I understand that laboratory that laboratory (lab work), pathology, radiology, anesthesiology, and assistant surgeon services provided in connection with my care may not be billed by the Physicians, and may be billed separately by the laboratories/facilities/providers who provide those services (even if those services are provided by Mount Sinai health System facilities, laboratories, or providers). I further understand that laboratories/facilities/providers who provide laboratory (lab work), pathology, radiology, anesthesiology, and assistant surgeon services may or may not be participating providers in my health care plan network, that I can obtain the contact information for any such laboratories/facilities/providers whose services may be needed in connection with my care from the Physicians, and that I can contact those laboratories/facilities/providers directly to obtain information regarding their health plan participation.
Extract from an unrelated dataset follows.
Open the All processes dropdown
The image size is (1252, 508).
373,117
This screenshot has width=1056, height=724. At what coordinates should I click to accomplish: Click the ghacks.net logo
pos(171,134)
I understand that if I elect or choose to obtain services from a provider who I know or who has been disclosed (in writing, on a website, and /or at the time my appointment was made) as not participating in my health plan network, I will be responsible for any and all charges billed by that provider to me. I further understand that if the Physicians do not participate in or with my health plan and/or network, the amount or estimated amount that the physicians will bill for healthcare services can be made available to me in advance, upon request.